Wednesday, February 22, 2006

Coming Clean

They say the first step to recovery is admitting you have a problem. Well, I have a problem. Like most addicts, I told myself everything was fine. Only lately have I begun opening my eyes to my shameful situation. I am ready to lay bare my flaws and begin the healing process. Ready to admit publicly what I’ve denied privately these many years.

I take baths.

I’m not proud of my behavior. There’s no legitimate reason for a man to take a bath that doesn’t also involve a naked woman (even that allowance is questionable). I consider my manhood to be well settled. I'm proficient with a wide variety of power tools. I kill the spiders. I say the dumbest things imaginable at the most inappropriate times. And yet, I can’t resist the bathtub’s siren song, constantly luring me to the rocky shallows of my masculine demise.

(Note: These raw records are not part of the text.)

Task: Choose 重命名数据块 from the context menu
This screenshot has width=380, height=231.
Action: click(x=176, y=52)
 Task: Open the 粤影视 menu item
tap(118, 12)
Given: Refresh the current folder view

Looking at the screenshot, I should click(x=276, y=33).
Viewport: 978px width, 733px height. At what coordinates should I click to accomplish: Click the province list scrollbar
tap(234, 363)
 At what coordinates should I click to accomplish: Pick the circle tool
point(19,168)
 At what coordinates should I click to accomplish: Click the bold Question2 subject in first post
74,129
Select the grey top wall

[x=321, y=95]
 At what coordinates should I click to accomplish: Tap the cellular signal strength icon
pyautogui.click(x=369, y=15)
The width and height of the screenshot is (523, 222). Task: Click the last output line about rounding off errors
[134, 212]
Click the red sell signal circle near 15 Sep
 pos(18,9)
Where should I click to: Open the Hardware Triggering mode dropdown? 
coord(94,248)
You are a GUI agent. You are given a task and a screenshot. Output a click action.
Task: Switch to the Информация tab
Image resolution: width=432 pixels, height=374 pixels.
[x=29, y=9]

Like any addiction, mine began innocently enough. Our new house had a whirlpool tub in the master bathroom, which I ignored for the first few weeks of ownership. But then I got my first taste. I was sore after a run one day, so I decided to take a bath – just once wouldn't kill me. Right? A couple weeks later I helped someone move. Sore again so another bath. Before long, I didn't even bother with the justifcations.

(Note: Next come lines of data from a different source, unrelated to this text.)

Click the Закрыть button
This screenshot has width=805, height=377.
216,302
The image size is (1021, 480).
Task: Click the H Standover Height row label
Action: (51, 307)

Tuesday nights. Saturday afternoons. Sunday evenings. Fifteen minutes. Then 20. Then 30. It didn’t matter. I had to have it. But the tub-induced high became more elusive. So I started dimming the lights, started drinking a glass of wine. Then came the bath salts. I don’t even want to talk about the bath salts.

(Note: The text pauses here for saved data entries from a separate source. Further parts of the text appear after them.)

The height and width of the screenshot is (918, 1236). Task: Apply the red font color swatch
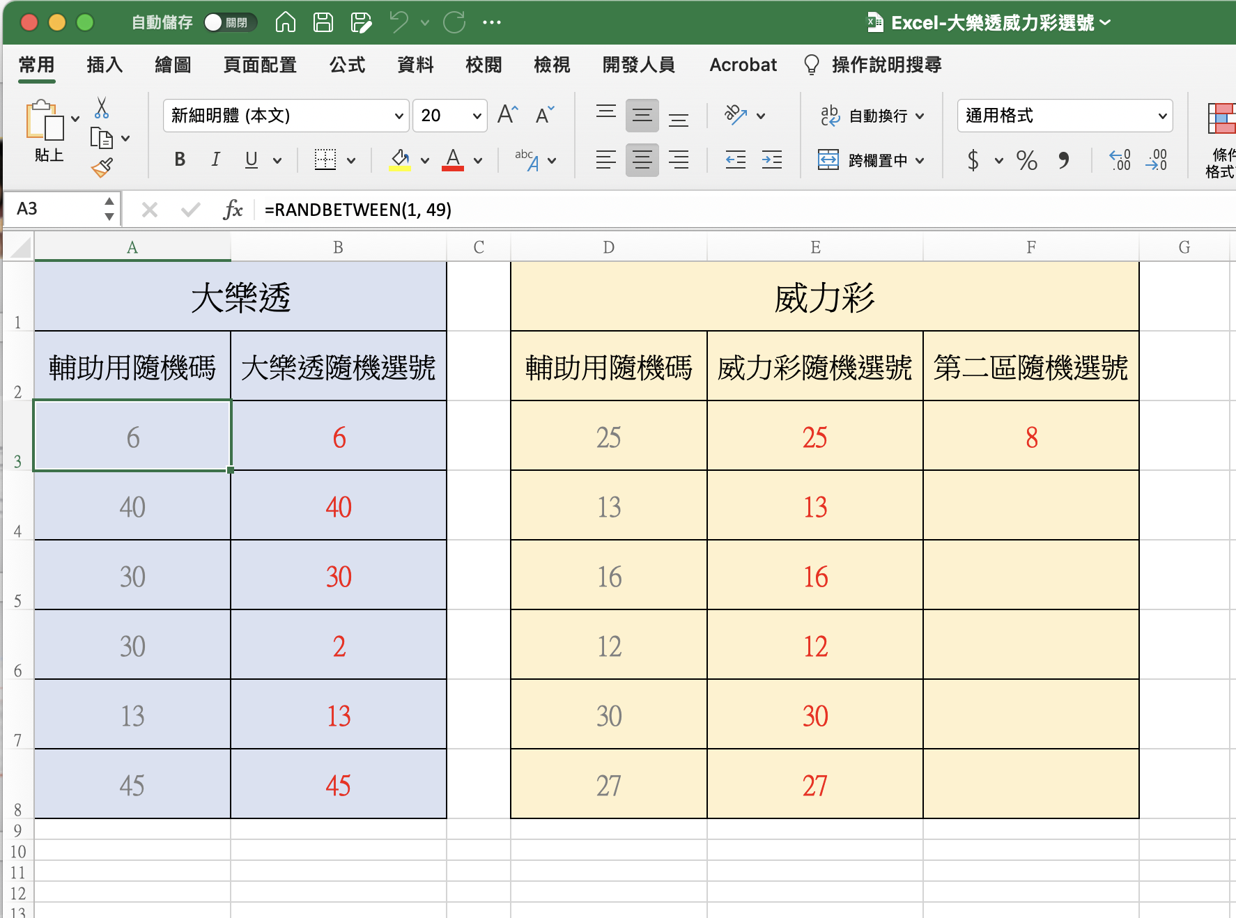click(453, 160)
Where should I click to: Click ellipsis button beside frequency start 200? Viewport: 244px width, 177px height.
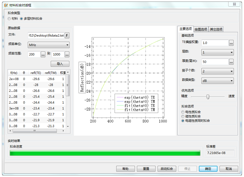pyautogui.click(x=43, y=54)
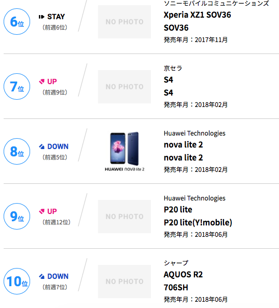Open the AQUOS R2 product title
This screenshot has width=279, height=308.
(183, 275)
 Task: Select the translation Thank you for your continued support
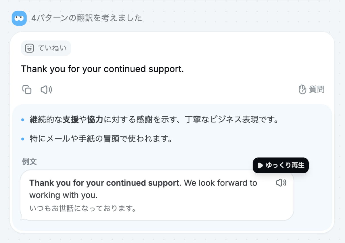click(x=103, y=69)
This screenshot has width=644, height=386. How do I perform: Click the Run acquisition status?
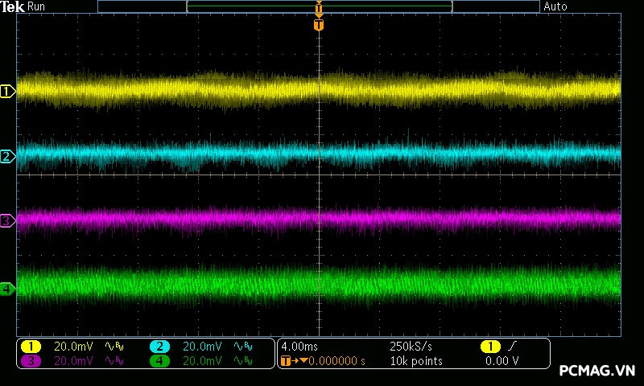pos(37,6)
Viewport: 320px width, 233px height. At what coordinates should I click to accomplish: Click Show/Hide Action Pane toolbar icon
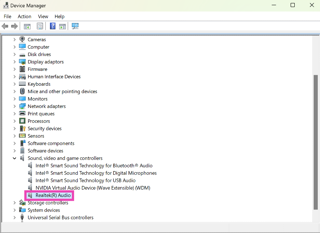pos(63,26)
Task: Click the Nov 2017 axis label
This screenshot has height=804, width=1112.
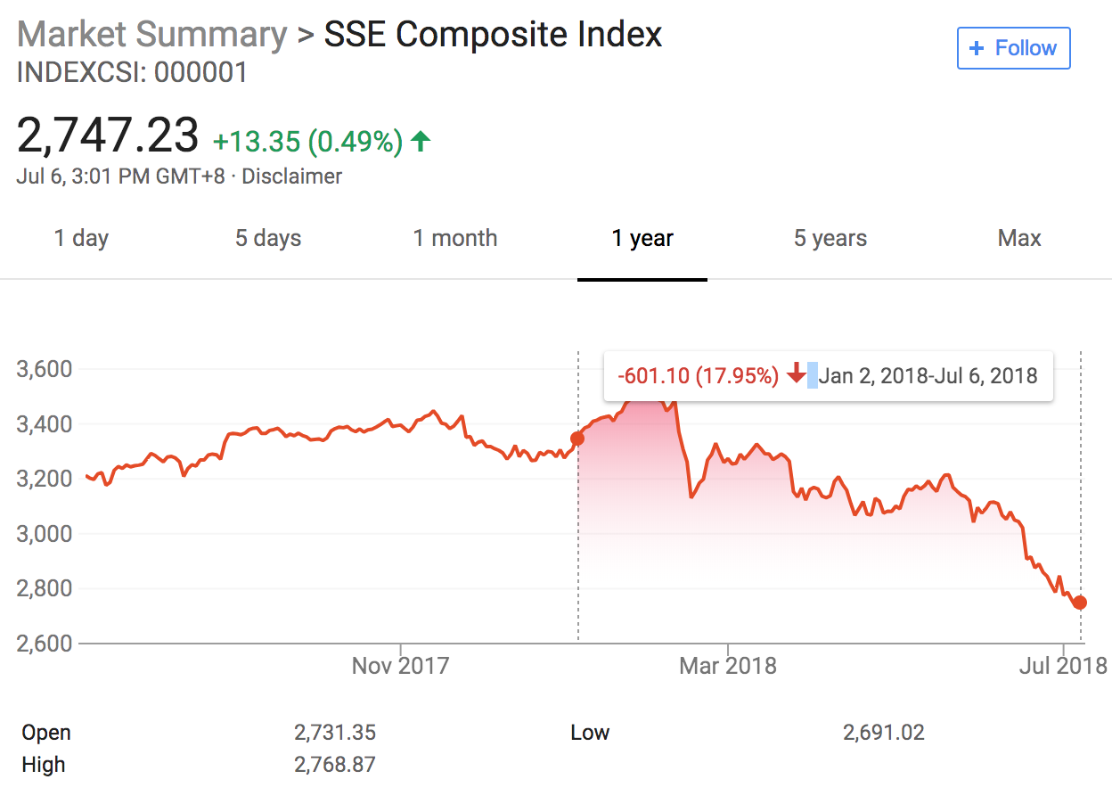Action: click(401, 666)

I continued down the slippery slope to addiction. I understood what I was doing wasn’t right, but it didn’t seem wrong either. I mean, it wasn’t like I was lighting candles, or playing soothing music during my baths. I still had things under control. And I could quit any time I wanted.

It’s the grand illusion, of course, the lies we addicts tell ourselves to keep from facing up to the shells we’ve become, to the humiliation and pain we’re inflicting on friends, co-workers and loved ones.

Every time I sink down into those boiling bubbles of wrong, a little more of me dies. If I don’t get help soon, it’s surely just a matter of time before I’m completely dead inside, taking evening-long baths by scented candlelight, soft jazz playing as I sip white zinfandel and read the latest issue of the Oprah Magazine.


The first step is admitting you have a problem. My name is Scott Campbell and I take baths. Stop me before I soak again.

1 comment:

Anonymous said...

You are not alone. My husband also had this problem. However, we got a sauna and I think he's taken one bath since - with the specific purpose of bathing our child!

I am relieved that the Oprah magazines and the dirty wine glasses now sit in the storage room where the sauna resides instead of on the shelf by the whirlypool tub. It's much easier to pretend everything is ok that way.

You know, denial and all.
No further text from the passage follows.